_Selected extract_:

Earlier this month, with the backing of activist shareholder Bill Ackman, Valeant raised its stock-and-cash bid to about $180 (U.S.) per share, valuing Allergan at more than $54-billion.

Allergan repeated its claim that Valeant has an unsustainable business model that relies on “serial” acquisitions and cost reductions, as opposed to revenue growth and operational excellence. Shares in Valeant faded six cents, or 0.43 per cent, to $137.43 on the Toronto Stock Exchange.

Ian Nakamoto, director of research at 3MACS, says the TSX is now on a course where it’s a slow “grind up,” with nothing expected in sight that might derail it.

“The easiest path for the markets seems to be up,” he said. “It’s not moving by leaps and bounds, just gradually up. The path to least resistance is up because momentum is with the stock market.”

Nakamoto said talk about a correction in the Toronto market is unlikely. Instead, Nakamoto said he wouldn’t be that surprised if the TSX surpasses its record close of 15,073, reached on June 18, 2008, just before the economic recession.

Meanwhile, in the U.S., Wall Street took back some gains, as the Dow Jones industrials dropped 18.82 to 16,924.28, the Nasdaq fell 4.41 points to 4,336.72, while the S&P 500 index dipped 2.43 points to 1,948.84.

_Extracted records_:
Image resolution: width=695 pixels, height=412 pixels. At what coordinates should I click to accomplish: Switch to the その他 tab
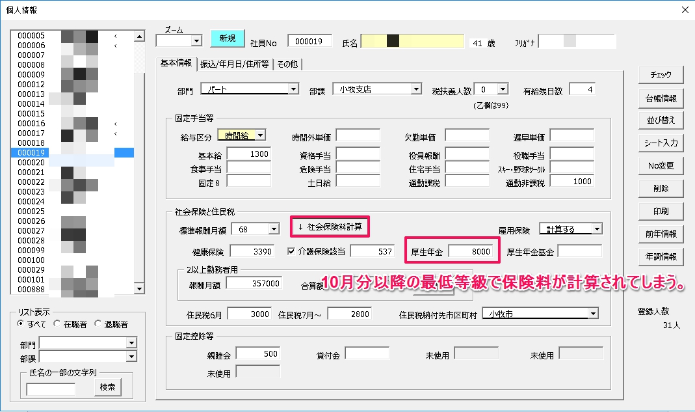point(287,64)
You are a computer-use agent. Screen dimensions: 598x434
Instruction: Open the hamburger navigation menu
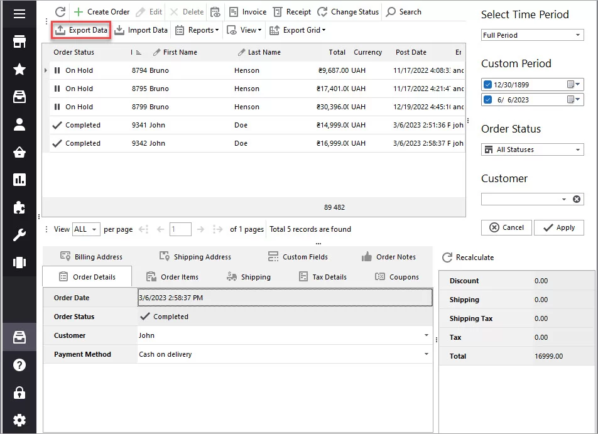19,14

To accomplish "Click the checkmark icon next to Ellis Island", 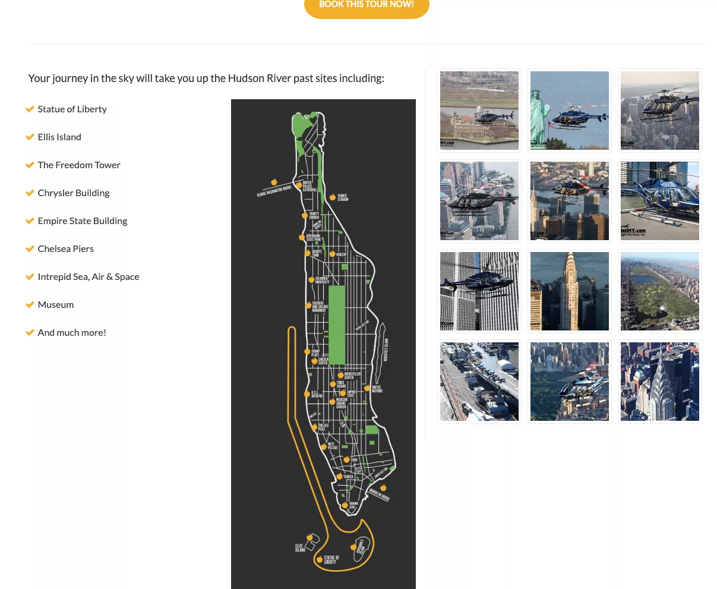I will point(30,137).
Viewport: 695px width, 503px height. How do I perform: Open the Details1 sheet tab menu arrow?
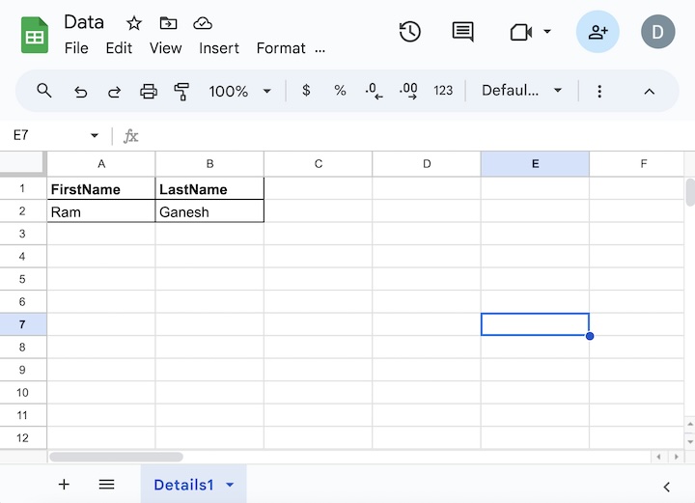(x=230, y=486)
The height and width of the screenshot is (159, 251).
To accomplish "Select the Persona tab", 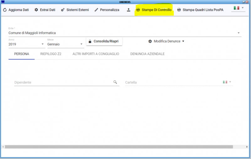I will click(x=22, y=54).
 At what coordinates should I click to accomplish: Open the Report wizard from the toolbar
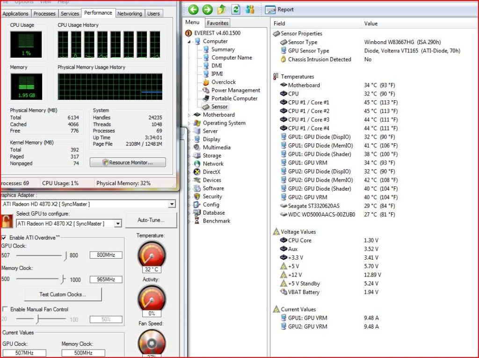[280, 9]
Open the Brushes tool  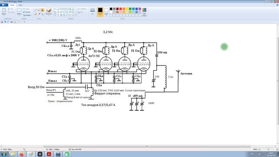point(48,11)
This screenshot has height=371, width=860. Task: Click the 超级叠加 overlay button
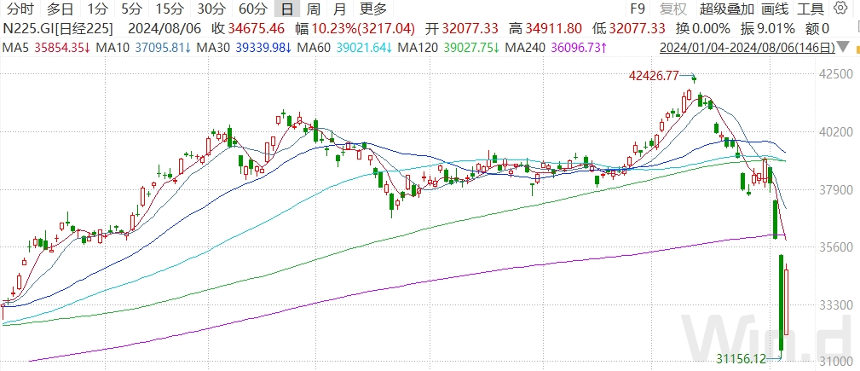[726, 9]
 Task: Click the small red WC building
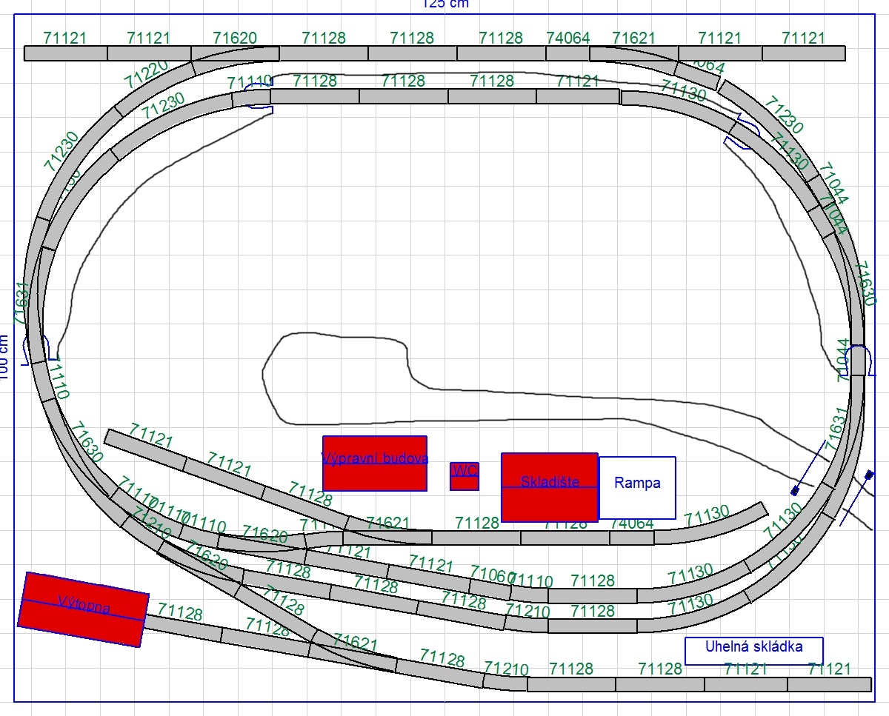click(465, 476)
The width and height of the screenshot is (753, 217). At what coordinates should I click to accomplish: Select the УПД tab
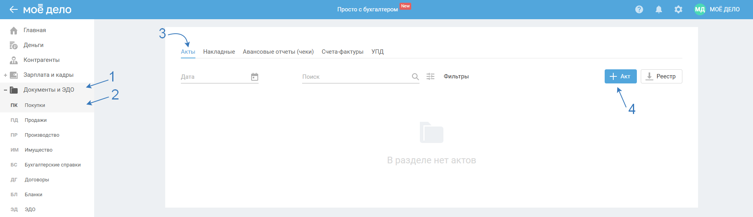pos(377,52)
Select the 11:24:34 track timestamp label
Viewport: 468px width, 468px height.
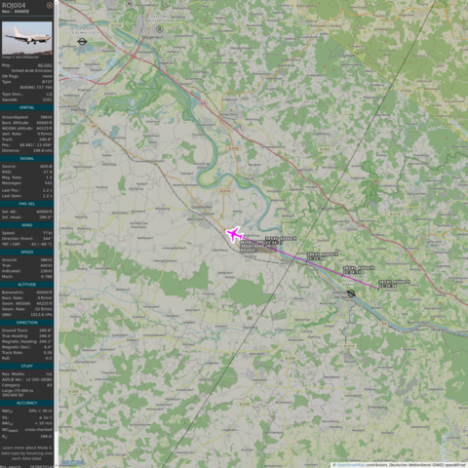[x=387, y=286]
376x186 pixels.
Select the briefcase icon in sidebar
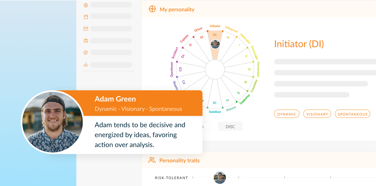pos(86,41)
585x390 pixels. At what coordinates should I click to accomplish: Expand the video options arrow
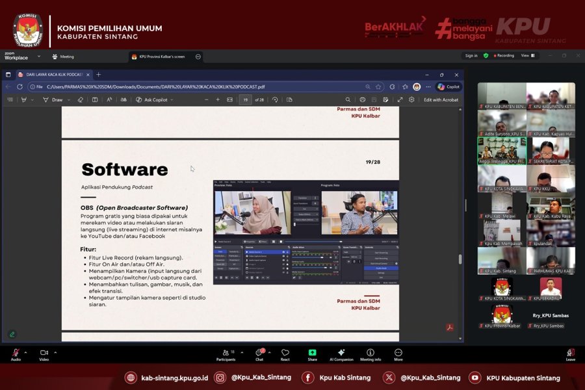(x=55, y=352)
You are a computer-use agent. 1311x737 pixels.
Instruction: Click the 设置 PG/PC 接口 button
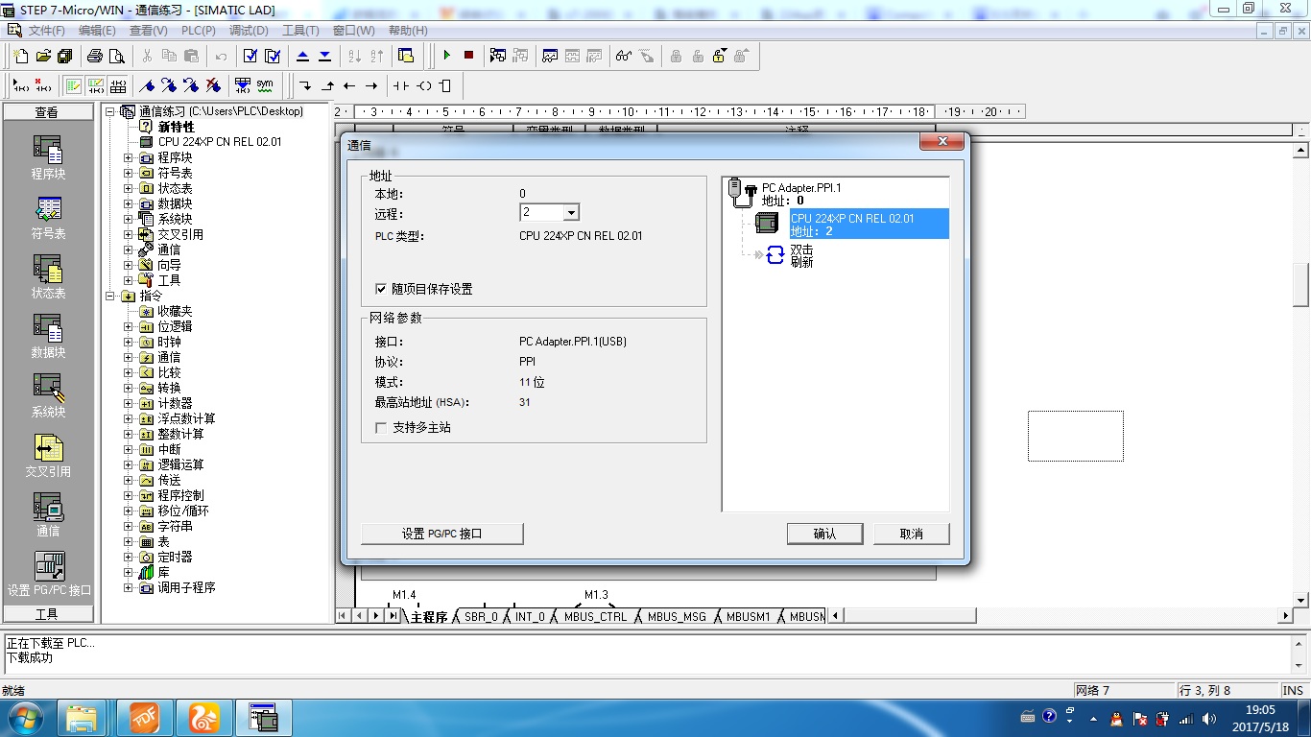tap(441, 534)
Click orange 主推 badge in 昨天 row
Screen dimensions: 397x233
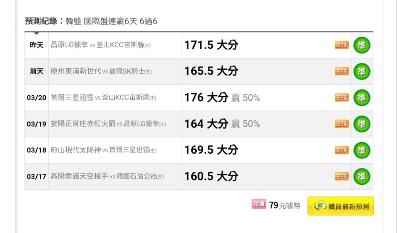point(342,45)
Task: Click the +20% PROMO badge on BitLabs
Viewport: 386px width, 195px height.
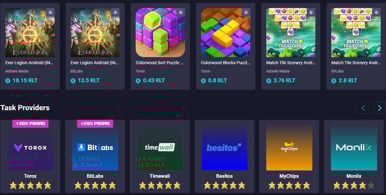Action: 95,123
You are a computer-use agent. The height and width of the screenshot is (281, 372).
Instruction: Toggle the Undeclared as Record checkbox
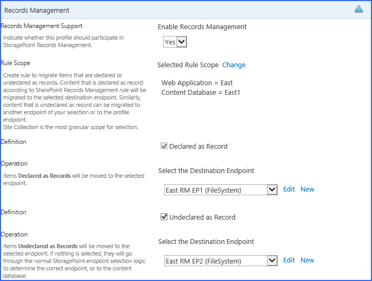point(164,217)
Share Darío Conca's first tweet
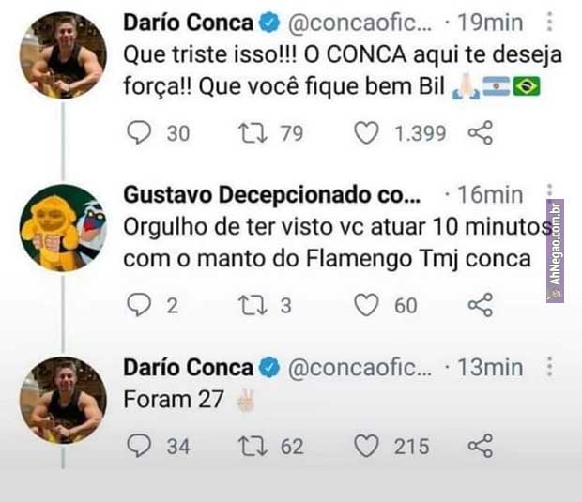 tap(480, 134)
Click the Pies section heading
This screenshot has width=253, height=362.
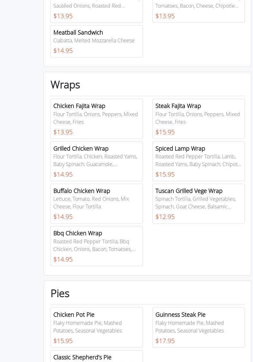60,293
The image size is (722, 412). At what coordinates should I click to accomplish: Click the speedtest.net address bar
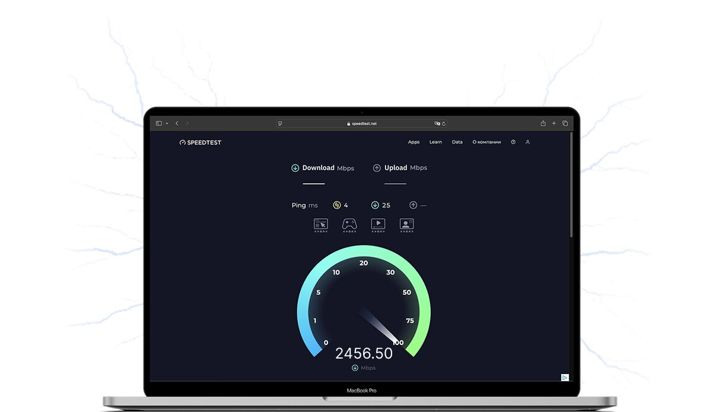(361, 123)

_Required work_: From the market report above, list each U.S. stock index mentioned, with the number of points it moved and the level at which it ended.

_Response to this exercise_:
- Dow Jones industrials: dropped 18.82 to 16,924.28
- Nasdaq: fell 4.41 points to 4,336.72
- S&P 500 index: dipped 2.43 points to 1,948.84